After a court martial at Fort Bragg, N.C. a military jury on Dec. 4, 2008 acquitted Martinez. Allen, a science teacher and married father of four had just arrived in Iraq days earlier. Esposito, a West Point graduate living with his wife and young daughter, was considered a by-the-book military man.
Witnesses testified Martinez was failing in his supply sergeant job, which led to friction between him and Esposito. Martinez, testimony showed, feared Esposito would cost him his livelihood.
Prosecutors said Martinez plotted to kill Esposito because of a "personal war within a war" with Esposito. They said Martinez pledged to "burn" and "frag" the captain and that after the killings, Martinez was seen "smiling, laughing, joking around."

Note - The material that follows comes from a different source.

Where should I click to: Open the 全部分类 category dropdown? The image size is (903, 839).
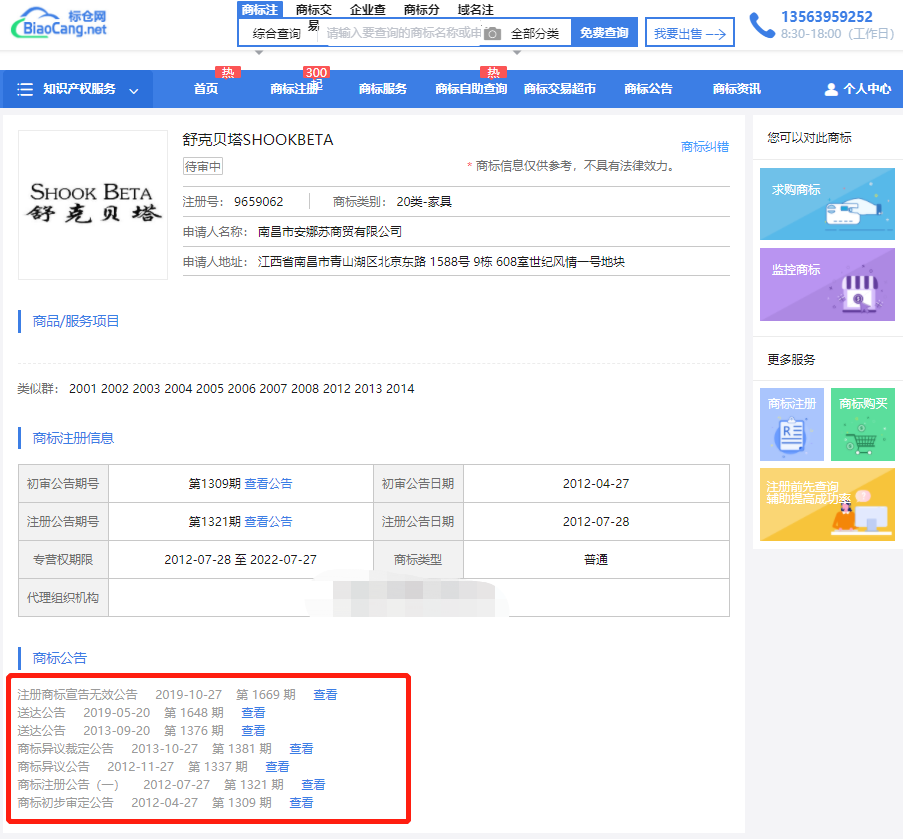click(535, 33)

Another supply sergeant testified Martinez was talking "a little insane toward the end" about Esposito. She said weeks before the attack she gave Martinez ammunition that included Claymore mines. He told her it would be put to "good use."
It was not enough to convince a jury to convict.
Two months after the acquittal, it was revealed Martinez was willing to plead guilty to murder 21/2 years before the trial and serve a life sentence, but Army rejected his offering.
In 2009, Siobhan Esposito asked the Senate Committee on Armed Services to look into the case, which did not happen.
Two years later, she settled a suit against the Army allowing her to review an unredacted transcript of the trial. And in 2012, she and Allen's widow, Barbara, said they learned that a juror on the panel used her military rank to bully lower-ranking jurors and halt deliberations before a verdict was reached. They asked for the matter to be investigated.